とても光栄に思うよ。『ドラゴンボール』と一緒に育ち、作中の音楽やアニメそのものからもインスピレーションを与えてくれた大好きなアニメの主題歌を書けるなんて夢にも思っていなかった。本当に夢のようだし、携わることができて本当に光栄だよ。

*2021年のゼッドの投稿「ドラゴンボールをまた見て、続けてドラゴンボールZを観ているよ…最高の決断だね」

―― 周りのご友人やご家族からの反響はありましたか?

『ドラゴンボール』が好きな友達が周りに多いから喜んでくれたよ。『ドラゴンボール』は常に友達との会話の中で出てくるし、『ドラゴンボール』のために作曲することが夢でもあり目標だったよ。
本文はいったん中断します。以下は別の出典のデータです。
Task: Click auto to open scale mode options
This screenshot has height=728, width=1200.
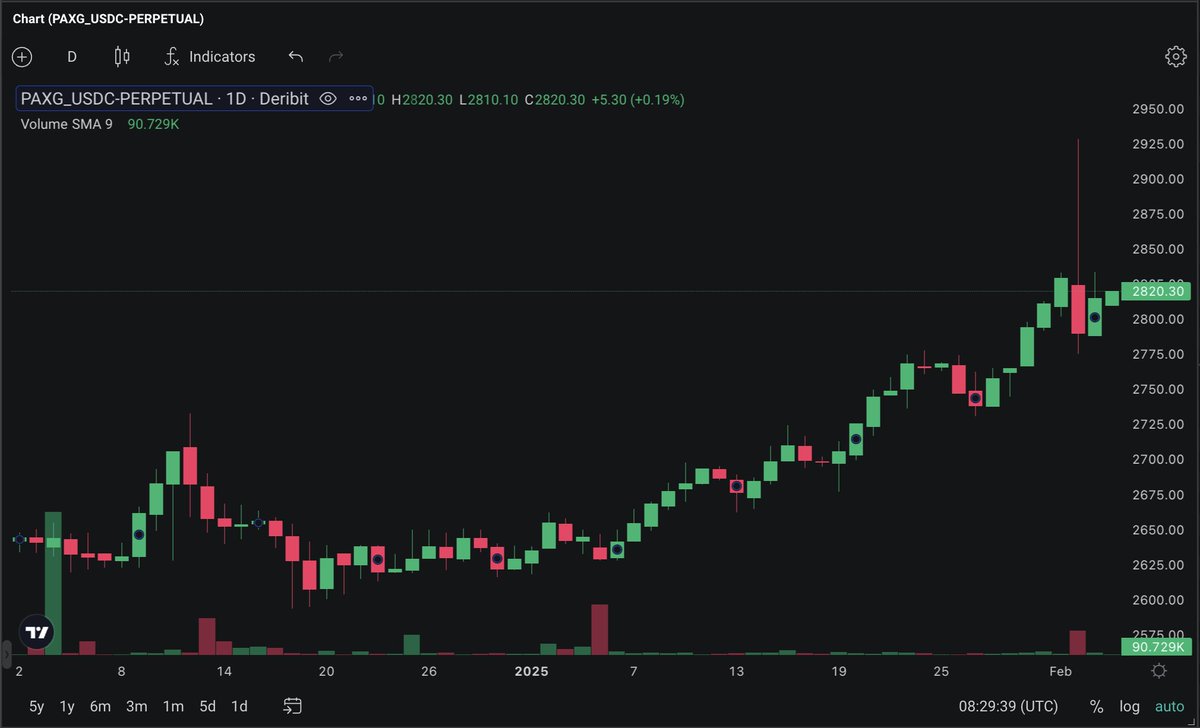Action: click(x=1168, y=706)
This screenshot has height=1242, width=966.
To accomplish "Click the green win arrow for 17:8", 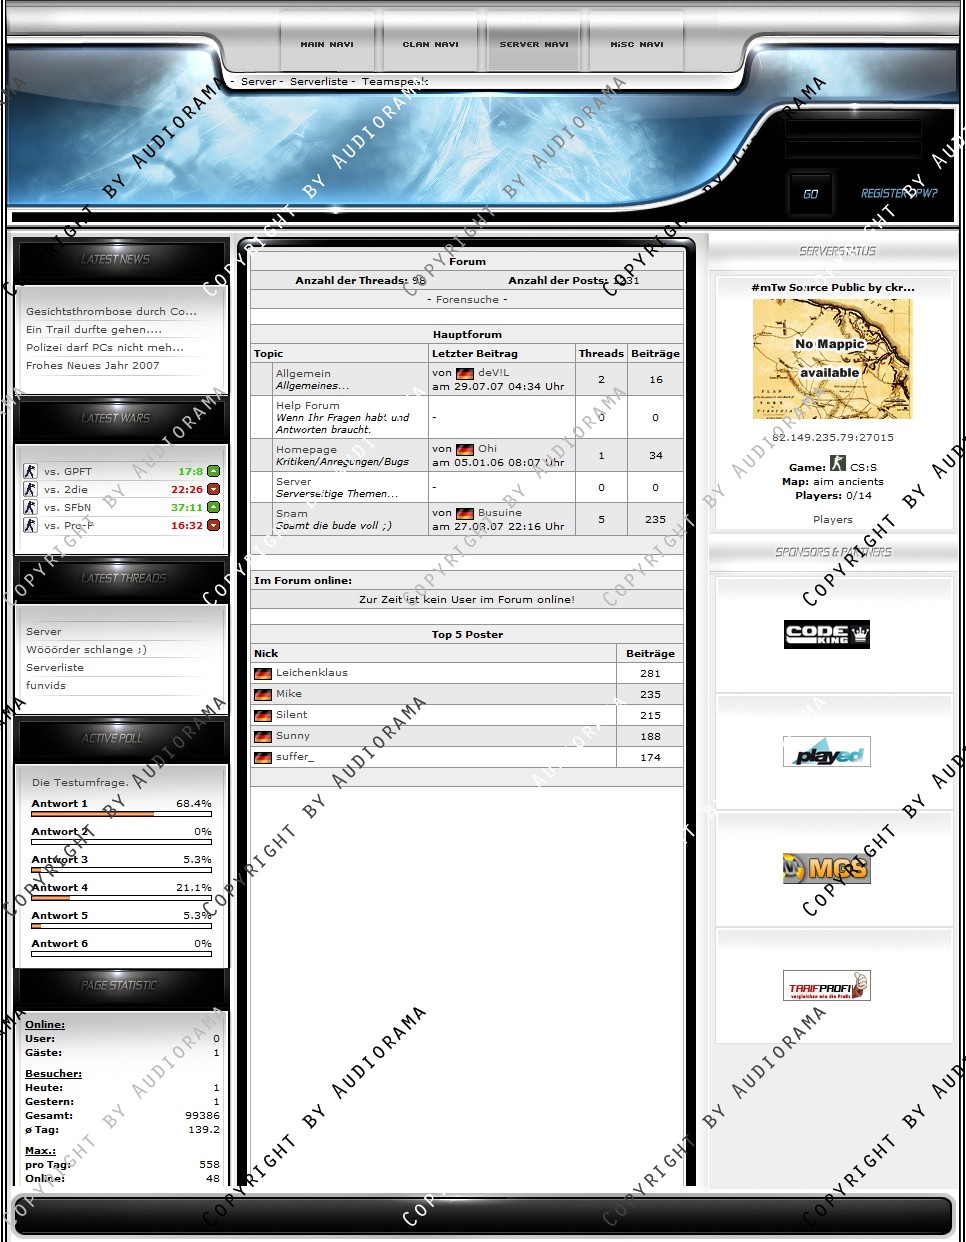I will pos(213,471).
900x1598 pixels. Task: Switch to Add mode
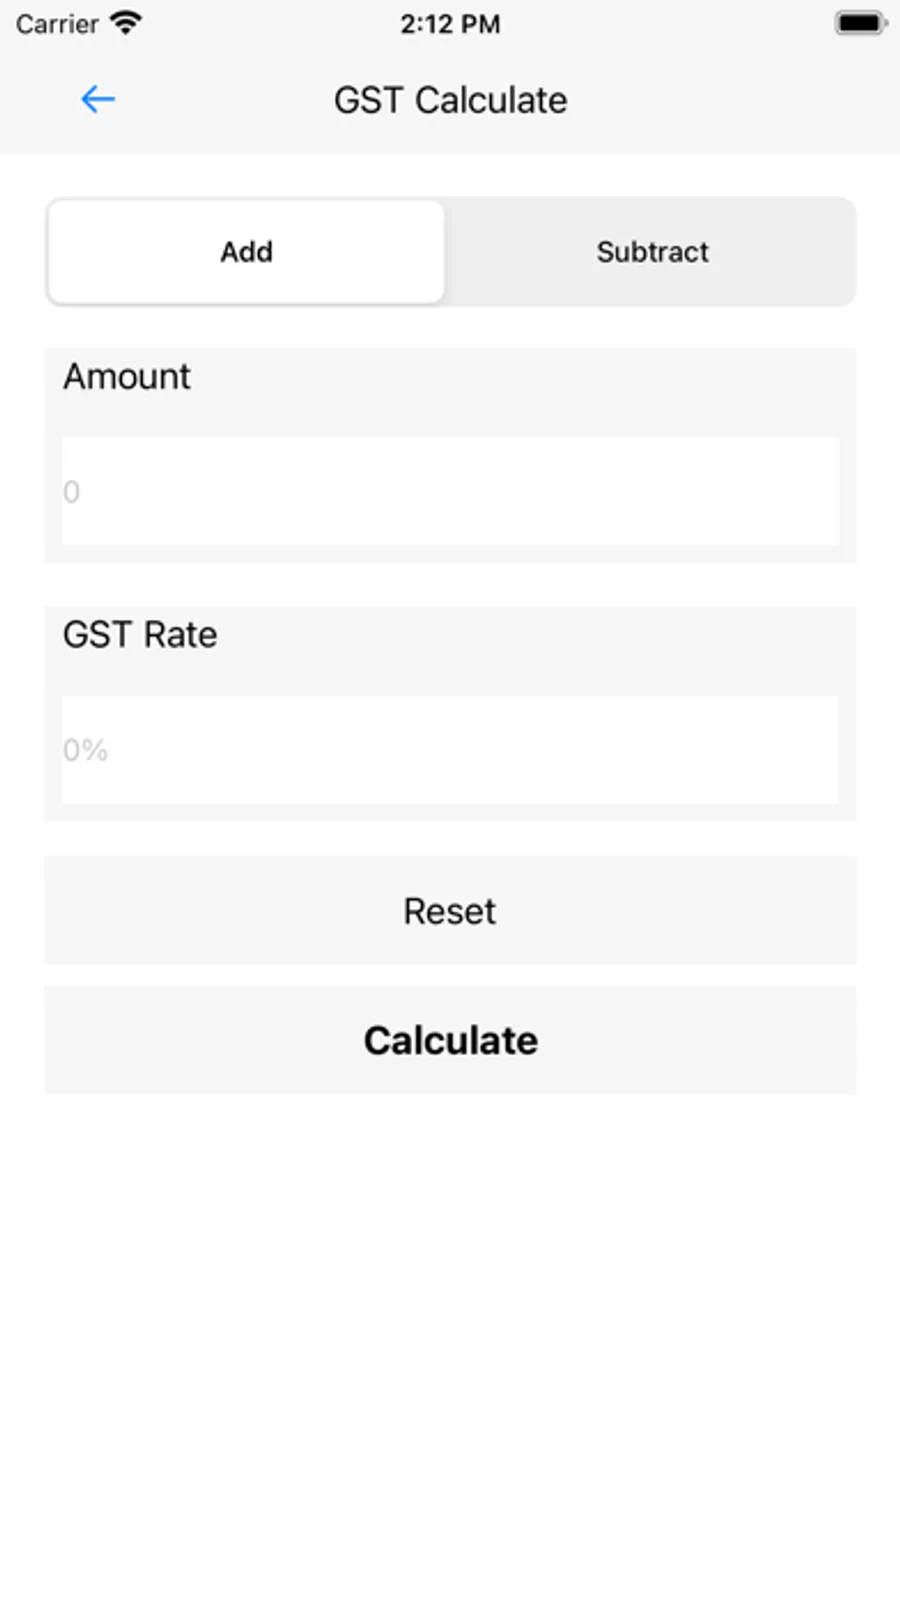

まさか実現するとは思わなかったけど、「グラミー賞を受賞したよ」と友人に報告したときの「あ、そう」みたいな反応に対して、『ドランゴンボール』のために音楽をつくるんだと伝えた時の「マジ!? すごいね」という反応の差から、素直に喜んでくれたと実感したよ。

―― また、「日本の作品」のために収録・作曲することは今回が初めてですね。そちらについてはいかがでしたか?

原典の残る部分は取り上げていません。